= Work order =
Reproduce all the entries precisely.
── Provided entries
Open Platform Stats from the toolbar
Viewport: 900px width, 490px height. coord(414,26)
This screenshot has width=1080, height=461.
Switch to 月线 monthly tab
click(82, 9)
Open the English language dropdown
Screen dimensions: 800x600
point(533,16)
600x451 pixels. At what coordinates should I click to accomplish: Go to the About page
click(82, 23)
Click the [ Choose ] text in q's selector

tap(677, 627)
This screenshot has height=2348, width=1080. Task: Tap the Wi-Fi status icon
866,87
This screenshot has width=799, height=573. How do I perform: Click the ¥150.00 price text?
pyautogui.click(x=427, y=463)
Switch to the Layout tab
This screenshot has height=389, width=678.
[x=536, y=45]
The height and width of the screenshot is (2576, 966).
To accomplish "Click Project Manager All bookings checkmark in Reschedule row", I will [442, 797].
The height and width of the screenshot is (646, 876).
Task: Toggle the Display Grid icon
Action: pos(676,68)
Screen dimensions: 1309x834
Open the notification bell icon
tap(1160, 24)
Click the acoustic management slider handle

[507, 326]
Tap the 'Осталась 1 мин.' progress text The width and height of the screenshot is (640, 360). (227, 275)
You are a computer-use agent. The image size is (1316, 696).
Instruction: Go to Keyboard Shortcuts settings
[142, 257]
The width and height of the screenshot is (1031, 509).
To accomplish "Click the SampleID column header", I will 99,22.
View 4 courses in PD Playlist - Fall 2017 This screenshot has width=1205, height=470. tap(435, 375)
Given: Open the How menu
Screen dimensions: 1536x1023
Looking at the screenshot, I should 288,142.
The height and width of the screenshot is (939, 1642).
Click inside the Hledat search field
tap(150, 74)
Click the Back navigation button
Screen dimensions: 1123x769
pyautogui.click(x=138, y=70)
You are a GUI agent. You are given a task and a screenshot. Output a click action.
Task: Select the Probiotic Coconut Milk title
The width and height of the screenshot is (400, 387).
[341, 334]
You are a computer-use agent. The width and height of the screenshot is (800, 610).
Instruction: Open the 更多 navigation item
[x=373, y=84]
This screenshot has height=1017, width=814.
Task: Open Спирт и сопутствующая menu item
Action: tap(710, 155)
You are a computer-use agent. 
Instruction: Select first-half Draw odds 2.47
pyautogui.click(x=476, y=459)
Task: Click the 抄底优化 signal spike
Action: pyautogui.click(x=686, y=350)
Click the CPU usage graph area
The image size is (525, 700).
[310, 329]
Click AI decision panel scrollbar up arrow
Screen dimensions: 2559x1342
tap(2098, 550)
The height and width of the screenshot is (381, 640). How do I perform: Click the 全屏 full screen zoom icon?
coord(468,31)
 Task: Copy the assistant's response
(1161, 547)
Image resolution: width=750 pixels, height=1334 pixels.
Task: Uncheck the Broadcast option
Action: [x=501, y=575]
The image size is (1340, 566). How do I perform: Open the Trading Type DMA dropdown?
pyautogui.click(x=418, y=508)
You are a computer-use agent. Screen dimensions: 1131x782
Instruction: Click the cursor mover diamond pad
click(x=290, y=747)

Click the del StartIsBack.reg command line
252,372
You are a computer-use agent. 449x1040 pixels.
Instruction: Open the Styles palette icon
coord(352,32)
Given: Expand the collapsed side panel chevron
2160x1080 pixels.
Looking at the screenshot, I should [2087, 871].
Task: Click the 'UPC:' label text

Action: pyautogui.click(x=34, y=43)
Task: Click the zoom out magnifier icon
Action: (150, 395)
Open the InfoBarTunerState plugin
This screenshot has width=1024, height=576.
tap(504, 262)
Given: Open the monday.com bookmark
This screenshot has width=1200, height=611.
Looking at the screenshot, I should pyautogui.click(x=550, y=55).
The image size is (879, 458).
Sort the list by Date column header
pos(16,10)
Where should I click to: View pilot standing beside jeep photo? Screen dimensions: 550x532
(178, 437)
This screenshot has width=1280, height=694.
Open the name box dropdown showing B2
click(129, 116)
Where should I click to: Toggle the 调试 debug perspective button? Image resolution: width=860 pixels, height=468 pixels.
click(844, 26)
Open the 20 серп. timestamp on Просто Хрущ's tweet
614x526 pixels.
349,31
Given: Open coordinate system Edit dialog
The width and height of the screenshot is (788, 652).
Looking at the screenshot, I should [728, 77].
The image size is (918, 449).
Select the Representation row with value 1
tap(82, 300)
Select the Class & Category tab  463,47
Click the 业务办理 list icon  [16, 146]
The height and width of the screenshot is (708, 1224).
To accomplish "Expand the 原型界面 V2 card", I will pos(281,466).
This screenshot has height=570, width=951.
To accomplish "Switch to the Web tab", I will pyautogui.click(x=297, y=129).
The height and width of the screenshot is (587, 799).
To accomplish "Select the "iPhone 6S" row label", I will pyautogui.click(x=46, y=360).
────
= Response =
Open Platform Stats from the toolbar
Viewport: 900px width, 490px height. coord(414,26)
This screenshot has width=1080, height=461.
Switch to 月线 monthly tab
click(82, 9)
Open the English language dropdown
Screen dimensions: 800x600
point(533,16)
600x451 pixels. At what coordinates should I click to accomplish: Go to the About page
click(82, 23)
Click the [ Choose ] text in q's selector

tap(677, 627)
This screenshot has height=2348, width=1080. Task: Tap the Wi-Fi status icon
866,87
This screenshot has width=799, height=573. How do I perform: Click the ¥150.00 price text?
pyautogui.click(x=427, y=463)
Switch to the Layout tab
This screenshot has height=389, width=678.
[x=536, y=45]
The height and width of the screenshot is (2576, 966).
To accomplish "Click Project Manager All bookings checkmark in Reschedule row", I will [442, 797].
The height and width of the screenshot is (646, 876).
Task: Toggle the Display Grid icon
Action: pos(676,68)
Screen dimensions: 1309x834
Open the notification bell icon
tap(1160, 24)
Click the acoustic management slider handle

[507, 326]
Tap the 'Осталась 1 мин.' progress text The width and height of the screenshot is (640, 360). (227, 275)
You are a computer-use agent. The image size is (1316, 696).
Instruction: Go to Keyboard Shortcuts settings
[142, 257]
The width and height of the screenshot is (1031, 509).
To accomplish "Click the SampleID column header", I will 99,22.
View 4 courses in PD Playlist - Fall 2017 This screenshot has width=1205, height=470. tap(435, 375)
Given: Open the How menu
Screen dimensions: 1536x1023
Looking at the screenshot, I should 288,142.
The height and width of the screenshot is (939, 1642).
Click inside the Hledat search field
tap(150, 74)
Click the Back navigation button
Screen dimensions: 1123x769
pyautogui.click(x=138, y=70)
You are a GUI agent. You are given a task and a screenshot. Output a click action.
Task: Select the Probiotic Coconut Milk title
The width and height of the screenshot is (400, 387).
[341, 334]
You are a computer-use agent. The width and height of the screenshot is (800, 610).
Instruction: Open the 更多 navigation item
[x=373, y=84]
This screenshot has height=1017, width=814.
Task: Open Спирт и сопутствующая menu item
Action: tap(710, 155)
You are a computer-use agent. 
Instruction: Select first-half Draw odds 2.47
pyautogui.click(x=476, y=459)
Task: Click the 抄底优化 signal spike
Action: pyautogui.click(x=686, y=350)
Click the CPU usage graph area
The image size is (525, 700).
[310, 329]
Click AI decision panel scrollbar up arrow
Screen dimensions: 2559x1342
tap(2098, 550)
The height and width of the screenshot is (381, 640). How do I perform: Click the 全屏 full screen zoom icon?
coord(468,31)
 Task: Copy the assistant's response
(1161, 547)
Image resolution: width=750 pixels, height=1334 pixels.
Task: Uncheck the Broadcast option
Action: [x=501, y=575]
The image size is (1340, 566). How do I perform: Open the Trading Type DMA dropdown?
pyautogui.click(x=418, y=508)
You are a computer-use agent. Screen dimensions: 1131x782
Instruction: Click the cursor mover diamond pad
click(x=290, y=747)

Click the del StartIsBack.reg command line
252,372
You are a computer-use agent. 449x1040 pixels.
Instruction: Open the Styles palette icon
coord(352,32)
Given: Expand the collapsed side panel chevron
2160x1080 pixels.
Looking at the screenshot, I should [2087, 871].
Task: Click the 'UPC:' label text

Action: pyautogui.click(x=34, y=43)
Task: Click the zoom out magnifier icon
Action: (150, 395)
Open the InfoBarTunerState plugin
This screenshot has width=1024, height=576.
tap(504, 262)
Given: Open the monday.com bookmark
This screenshot has width=1200, height=611.
Looking at the screenshot, I should pyautogui.click(x=550, y=55).
The image size is (879, 458).
Sort the list by Date column header
pos(16,10)
Where should I click to: View pilot standing beside jeep photo? Screen dimensions: 550x532
(178, 437)
This screenshot has width=1280, height=694.
Open the name box dropdown showing B2
click(129, 116)
Where should I click to: Toggle the 调试 debug perspective button? Image resolution: width=860 pixels, height=468 pixels.
click(844, 26)
Open the 20 серп. timestamp on Просто Хрущ's tweet
614x526 pixels.
349,31
Given: Open coordinate system Edit dialog
The width and height of the screenshot is (788, 652).
Looking at the screenshot, I should [728, 77].
The image size is (918, 449).
Select the Representation row with value 1
tap(82, 300)
Select the Class & Category tab  463,47
Click the 业务办理 list icon  [16, 146]
The height and width of the screenshot is (708, 1224).
To accomplish "Expand the 原型界面 V2 card", I will pos(281,466).
This screenshot has height=570, width=951.
To accomplish "Switch to the Web tab", I will pyautogui.click(x=297, y=129).
The height and width of the screenshot is (587, 799).
To accomplish "Select the "iPhone 6S" row label", I will pyautogui.click(x=46, y=360).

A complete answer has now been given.